INFORMATION:
☆ ☆ ☆ ☆ ☆ ☆ ☆
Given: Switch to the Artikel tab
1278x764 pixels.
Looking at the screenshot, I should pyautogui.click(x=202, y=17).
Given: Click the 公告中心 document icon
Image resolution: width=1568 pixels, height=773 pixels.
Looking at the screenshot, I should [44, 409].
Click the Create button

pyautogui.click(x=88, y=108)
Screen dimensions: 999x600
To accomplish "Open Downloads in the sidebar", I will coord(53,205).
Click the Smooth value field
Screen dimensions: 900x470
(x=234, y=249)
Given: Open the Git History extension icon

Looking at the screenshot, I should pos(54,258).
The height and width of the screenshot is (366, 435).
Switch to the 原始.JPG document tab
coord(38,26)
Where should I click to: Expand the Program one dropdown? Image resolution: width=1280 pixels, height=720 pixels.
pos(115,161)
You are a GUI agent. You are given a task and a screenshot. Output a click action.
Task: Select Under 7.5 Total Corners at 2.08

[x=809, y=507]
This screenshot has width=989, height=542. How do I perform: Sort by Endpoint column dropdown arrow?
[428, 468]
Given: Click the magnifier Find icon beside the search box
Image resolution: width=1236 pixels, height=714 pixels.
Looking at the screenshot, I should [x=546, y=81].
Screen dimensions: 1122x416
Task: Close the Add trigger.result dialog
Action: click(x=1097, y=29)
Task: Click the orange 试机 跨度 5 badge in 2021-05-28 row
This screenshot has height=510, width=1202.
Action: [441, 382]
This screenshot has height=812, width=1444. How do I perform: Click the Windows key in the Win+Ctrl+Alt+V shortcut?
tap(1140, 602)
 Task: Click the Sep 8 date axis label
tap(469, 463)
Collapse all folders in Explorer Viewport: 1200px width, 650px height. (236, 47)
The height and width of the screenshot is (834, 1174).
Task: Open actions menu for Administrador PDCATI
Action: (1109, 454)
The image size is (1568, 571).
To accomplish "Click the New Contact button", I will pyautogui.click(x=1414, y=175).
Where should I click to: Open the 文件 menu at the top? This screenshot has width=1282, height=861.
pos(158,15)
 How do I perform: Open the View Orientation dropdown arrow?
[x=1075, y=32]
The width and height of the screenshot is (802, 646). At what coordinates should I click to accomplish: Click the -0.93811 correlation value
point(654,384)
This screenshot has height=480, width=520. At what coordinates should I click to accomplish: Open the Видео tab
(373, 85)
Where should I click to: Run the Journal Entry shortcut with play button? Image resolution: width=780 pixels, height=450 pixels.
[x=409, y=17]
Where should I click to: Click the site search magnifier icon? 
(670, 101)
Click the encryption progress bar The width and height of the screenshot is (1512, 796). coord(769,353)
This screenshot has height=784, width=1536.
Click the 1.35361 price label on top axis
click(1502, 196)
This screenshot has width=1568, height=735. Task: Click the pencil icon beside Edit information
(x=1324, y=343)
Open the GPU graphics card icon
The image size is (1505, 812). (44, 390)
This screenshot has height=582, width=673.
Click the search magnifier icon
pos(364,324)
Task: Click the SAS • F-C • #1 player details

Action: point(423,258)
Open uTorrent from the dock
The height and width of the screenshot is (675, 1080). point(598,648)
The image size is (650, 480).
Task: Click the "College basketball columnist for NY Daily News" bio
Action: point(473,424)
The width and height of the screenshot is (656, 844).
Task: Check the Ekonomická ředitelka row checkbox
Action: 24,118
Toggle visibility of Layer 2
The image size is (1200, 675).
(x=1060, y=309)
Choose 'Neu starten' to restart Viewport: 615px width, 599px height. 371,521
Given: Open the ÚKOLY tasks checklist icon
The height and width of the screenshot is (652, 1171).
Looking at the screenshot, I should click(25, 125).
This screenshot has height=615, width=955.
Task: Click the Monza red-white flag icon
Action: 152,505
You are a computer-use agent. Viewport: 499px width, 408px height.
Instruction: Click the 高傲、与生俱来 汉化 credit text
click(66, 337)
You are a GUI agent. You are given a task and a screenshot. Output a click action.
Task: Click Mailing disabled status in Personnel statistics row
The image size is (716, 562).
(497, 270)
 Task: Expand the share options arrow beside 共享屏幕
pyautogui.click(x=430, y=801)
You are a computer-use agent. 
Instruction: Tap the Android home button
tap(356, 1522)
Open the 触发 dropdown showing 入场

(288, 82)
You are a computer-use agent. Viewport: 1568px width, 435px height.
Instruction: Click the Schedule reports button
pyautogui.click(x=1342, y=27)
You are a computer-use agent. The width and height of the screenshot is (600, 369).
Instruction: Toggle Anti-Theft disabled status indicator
☆ ☆ ☆ ☆ ☆ ☆ ☆
EXERCISE DESCRIPTION:
Take from the material above the lines running from the one with "Image resolution: width=1568" through the one with "Given: Click the magnifier", and repeat them exactly, with nothing else.

ANSWER AREA:
Image resolution: width=1568 pixels, height=773 pixels.
Looking at the screenshot, I should [44, 409].
Click the Create button

pyautogui.click(x=88, y=108)
Screen dimensions: 999x600
To accomplish "Open Downloads in the sidebar", I will coord(53,205).
Click the Smooth value field
Screen dimensions: 900x470
(x=234, y=249)
Given: Open the Git History extension icon

Looking at the screenshot, I should pos(54,258).
The height and width of the screenshot is (366, 435).
Switch to the 原始.JPG document tab
coord(38,26)
Where should I click to: Expand the Program one dropdown? Image resolution: width=1280 pixels, height=720 pixels.
pos(115,161)
You are a GUI agent. You are given a task and a screenshot. Output a click action.
Task: Select Under 7.5 Total Corners at 2.08

[x=809, y=507]
This screenshot has width=989, height=542. How do I perform: Sort by Endpoint column dropdown arrow?
[428, 468]
Given: Click the magnifier Find icon beside the search box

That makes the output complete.